Following the Access for Cash Review in 2019 and the Community Access to Cash Pilots that ran between 2020 and 2021, a landmark agreement was reached between the UK’s major banks and building societies to provide new shared cash services to ensure continued access to cash in communities across the UK following the closure of bank and building society branches.

As part of this agreement, LINK independently reviews the impact of all changes to banking provision in communities using set criteria to guide us. We will recommend new services such as shared banking hubs, deposit services and ATMs where needed to meet the cash needs of the community as a whole and not just the customers or members of one bank or building society. These new services will be put in place by a new company launched by the major banking providers called Cash Access UK Ltd, or in the case of ATMs by companies that are part of the LINK network.

When do we assess communities?

We assess access to cash in a community when any of the following happens:

  • A participating bank or building society notifies LINK that they are planning to close a branch.
  • A community asks LINK to review access to cash in a community.
  • A participating bank or building society asks LINK to review access to cash in a community.

How we assess the community’s needs

The first thing we look at is whether there will still be a participating bank or building society branch in that community or not. If there is a branch, we also look at what services it offers, ensuring that businesses and consumers can deposit and withdraw funds there. If there is a branch offering full-service provision, we will consider that to be sufficient and no further action will be taken.

Where this is not the case, we will review the community using a structured approach and set criteria to guide us.

Following this, we may decide that:

  • the community’s cash needs are already being met and no new services are needed; or
  • a new cash service is needed which could include a new free-to-use ATM, new deposit services, or a shared banking hub.

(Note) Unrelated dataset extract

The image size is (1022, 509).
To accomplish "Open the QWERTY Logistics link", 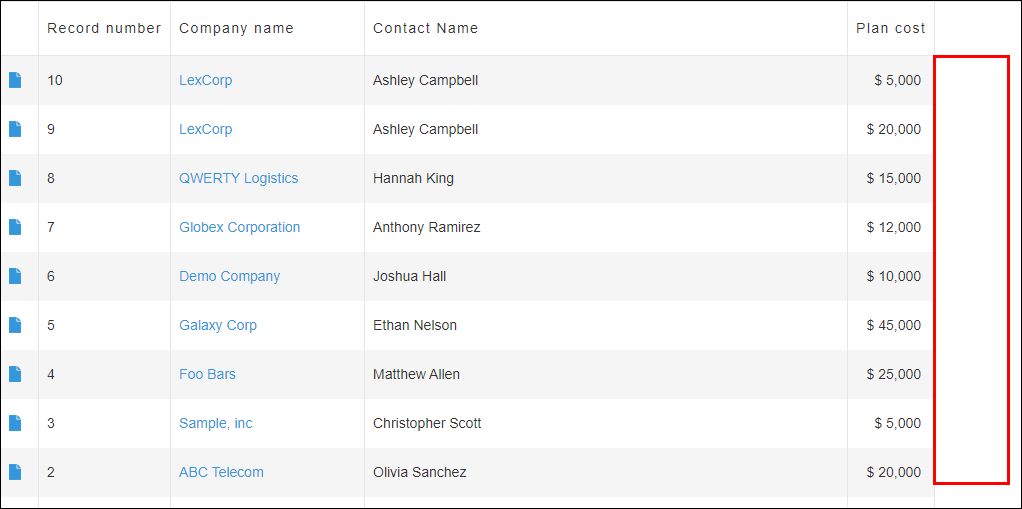I will pos(238,178).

Step 1. We assess the size of the community

We assess the size of the community and look at how many people live there and how many shops there are. The bigger the community, the more likely it is to need cash access and deposit services. While every community is different, as a guide it will normally need to have a population of more than 7,000 people and more than 70 retailers within 1km of the centre that accept cash. We use an independent data source to ensure we use the most up-to-date information.

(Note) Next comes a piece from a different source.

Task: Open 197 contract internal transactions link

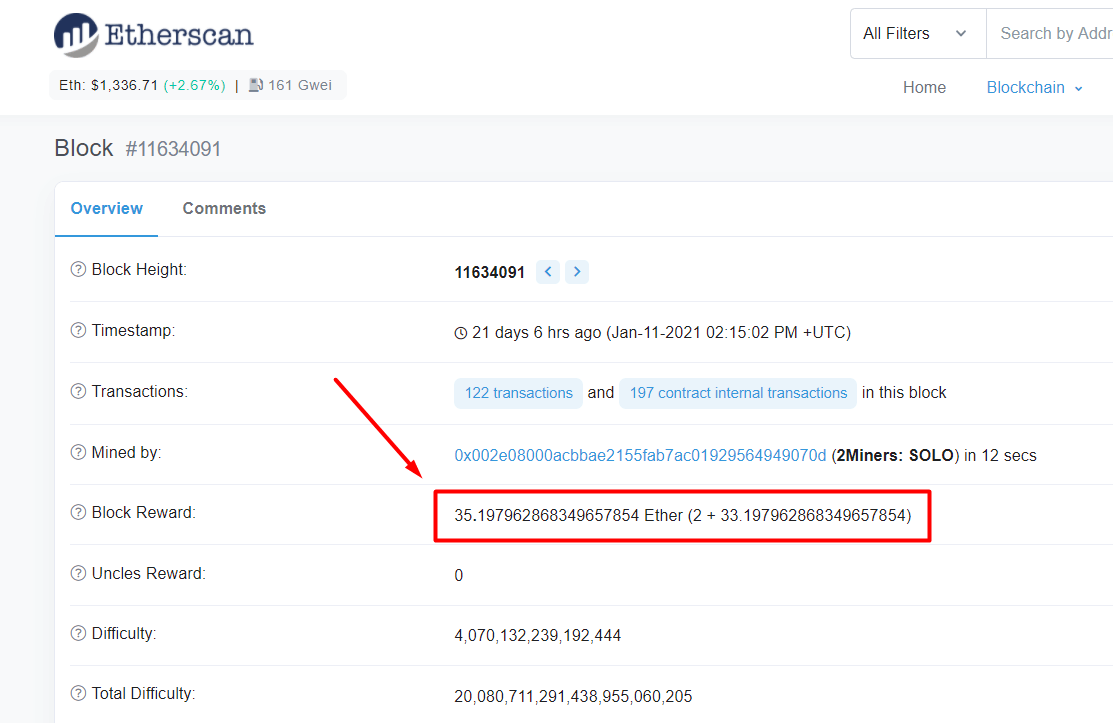Action: point(738,393)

Step 2. We look at the detailed characteristics of the community

We look in detail at the various characteristics of the community to better understand its needs. This includes:

  • How close the nearest banking facilities are and how easy it is to travel there. We look at the time taken to get there on public transport using current timetables. If the journey takes more than 15 minutes in each direction, involves changing bus or train, or is further than 5km as the crow flies, this indicates to us that new cash services might be needed.
  • The relative deprivation of the area. We measure levels of financial vulnerability and compare them with the national average using an independent and current Financial Vulnerability Index. This considers the financial situation of residents including their income, savings, and debts. A higher level of financial vulnerability indicates to us that new cash services might be needed.
  • How people locally use online tools including digital banking. We measure levels of digital vulnerability and compare them with the national average using an independent and current Digital Vulnerability Index. This considers the extent that residents use online shopping and banking and have access to a smartphone and broadband speed. A higher level of digital vulnerability indicates to us that new cash services might be needed.
  • How old people are locally. We measure the proportion of older people (over 65) in the community and compare this with the national average using the most recent census data available. A higher proportion of older people indicates to us that new cash services might be needed.

Where this data tells us that new cash services might be needed, we visit the community to undertake a detailed assessment in person.

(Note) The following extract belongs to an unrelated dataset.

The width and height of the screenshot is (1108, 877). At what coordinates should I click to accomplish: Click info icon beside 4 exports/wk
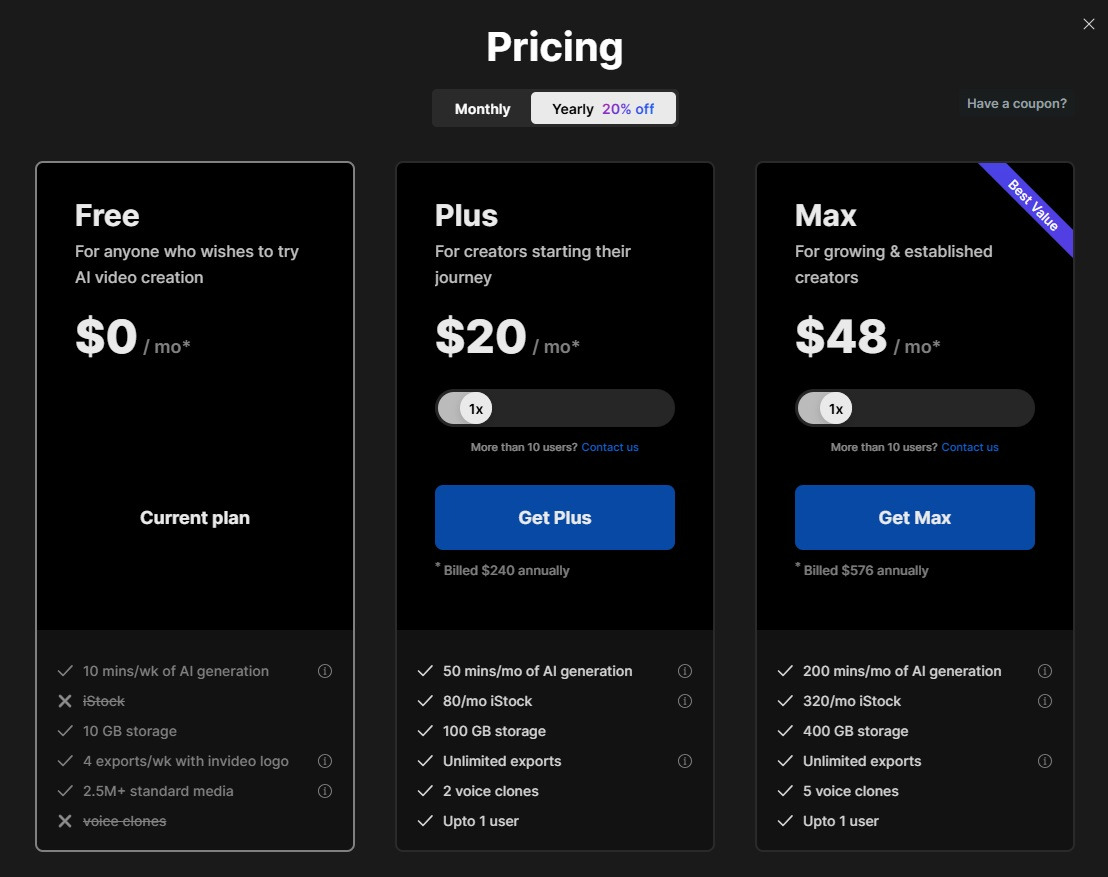pos(325,761)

Step 3.  We visit the community

Where there are indications that cash access might need to be improved, one of our team will visit the community on a typical weekday and check that all the assessment information such as public transport timetables are accurate. We will also look to see if there are other relevant physical factors such as steep hills or major roads which make it harder for people to access cash services. Where possible, we will speak with members of the community and local businesses to better understand how cash-dependent a community is and if there are cash-based events such as local markets that take place regularly. We will also look for signs that cash needs might change over time such as large numbers of new houses being built. Finally, we will look at the suitability of the local Post Office (opening times, proximity, and capacity) to understand how able it would be to provide cash access and deposits to people and businesses.

What happens if we recommend a new service?

Once LINK has recommended a new service, and any branch closures have been publicly announced by the banks, we will instruct Cash Access UK Ltd to deliver the new service.

Cash Access UK Ltd is the company responsible for delivering any service that LINK recommends, other than ATMs as these will be provided by companies that are part of the LINK network. Cash Access UK Ltd will work with the local community to find a suitable location and will provide an estimate of how long it will take for the service to be ready to use.